July 21, 2003

Ok, today I went to take Phoenix to lunch only to find her eating when I got there. That was a little annoying since I asked her mother to not let her eat anything specifically until I got there but I'll get over it. Later on we played Connect Four for a while and basically hung out, my eyes are still itchy from their cat. Anyways, in short order it was a pretty boring day.

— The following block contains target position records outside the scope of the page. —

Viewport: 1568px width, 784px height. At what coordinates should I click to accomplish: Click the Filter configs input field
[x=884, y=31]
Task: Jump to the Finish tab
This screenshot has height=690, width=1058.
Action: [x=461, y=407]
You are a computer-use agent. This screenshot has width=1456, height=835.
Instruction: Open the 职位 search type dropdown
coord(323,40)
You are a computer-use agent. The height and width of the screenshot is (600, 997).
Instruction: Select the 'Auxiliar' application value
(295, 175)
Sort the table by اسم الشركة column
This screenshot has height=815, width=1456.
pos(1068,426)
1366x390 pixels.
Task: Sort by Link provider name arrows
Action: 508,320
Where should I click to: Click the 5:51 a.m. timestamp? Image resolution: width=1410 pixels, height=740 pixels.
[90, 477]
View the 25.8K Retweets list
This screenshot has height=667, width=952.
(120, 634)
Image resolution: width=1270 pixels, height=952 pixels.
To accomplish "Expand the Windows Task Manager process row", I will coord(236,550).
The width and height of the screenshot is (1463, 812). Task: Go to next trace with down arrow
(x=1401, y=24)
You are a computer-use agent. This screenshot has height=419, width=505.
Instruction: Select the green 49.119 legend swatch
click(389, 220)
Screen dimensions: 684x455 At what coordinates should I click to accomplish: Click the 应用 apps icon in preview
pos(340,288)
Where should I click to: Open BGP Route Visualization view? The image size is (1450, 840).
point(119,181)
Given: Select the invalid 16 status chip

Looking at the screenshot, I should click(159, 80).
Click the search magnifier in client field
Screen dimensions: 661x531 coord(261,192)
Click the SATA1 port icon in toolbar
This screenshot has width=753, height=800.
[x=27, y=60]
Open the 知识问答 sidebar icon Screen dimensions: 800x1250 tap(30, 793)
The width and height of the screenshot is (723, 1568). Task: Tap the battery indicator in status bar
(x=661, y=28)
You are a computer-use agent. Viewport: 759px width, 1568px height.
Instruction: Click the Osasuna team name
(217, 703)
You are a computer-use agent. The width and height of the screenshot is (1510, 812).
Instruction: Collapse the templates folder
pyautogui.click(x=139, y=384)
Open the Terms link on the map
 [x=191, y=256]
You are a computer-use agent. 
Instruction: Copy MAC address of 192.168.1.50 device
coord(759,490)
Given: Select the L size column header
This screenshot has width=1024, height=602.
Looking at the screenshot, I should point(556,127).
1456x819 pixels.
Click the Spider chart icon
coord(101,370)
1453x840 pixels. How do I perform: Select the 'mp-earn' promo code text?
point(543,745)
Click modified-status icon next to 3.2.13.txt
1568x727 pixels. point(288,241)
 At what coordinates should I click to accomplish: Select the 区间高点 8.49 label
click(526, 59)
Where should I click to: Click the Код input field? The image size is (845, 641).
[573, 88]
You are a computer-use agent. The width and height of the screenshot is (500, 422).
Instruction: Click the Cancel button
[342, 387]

I asked for Trina's opinion on the new layout while I was there too. It's always kind of weird when someone's looking at the blog that I know or that's in there, I've made a pretty conscious decision not to risk editing myself at all while I'm writing in here. If I tell you here that last night I blew a goat then dammit, that's what happened. I'm not really sure what anyone else thinks about it though, especially anyone who gets any specific mention in here. For a guy that basically lives like a hermit I really do form opinions on people though and I don't feel the least bit ashamed in giving my opinions and thoughts on the people around me. Who knows? There's always the chance that someone will actually appreciate the level of open communication that I've got going on here compared to what people get from me in normal circumstances. I guess what I'm trying to get at is that I hope that people take my blog the right way. I know that sometimes I might say unkind things about people who I might not know very well, talk from my ass about things I don't know anything about, say mean things or rude things, and basically make a different sort of ass of myself than I normally do here. That's ok, that's what I was intending. But if it bothers anyone who's mentioned here about anything I say, just tell me and maybe I'll start calling you Marzipan or Elroy. I'm not going to stop talking about anyone though, because editing my thoughts here would be like turn the tap closed on my soul. I don't think it would make anyone as happy as they think it would and it would certainly be frustrating for me.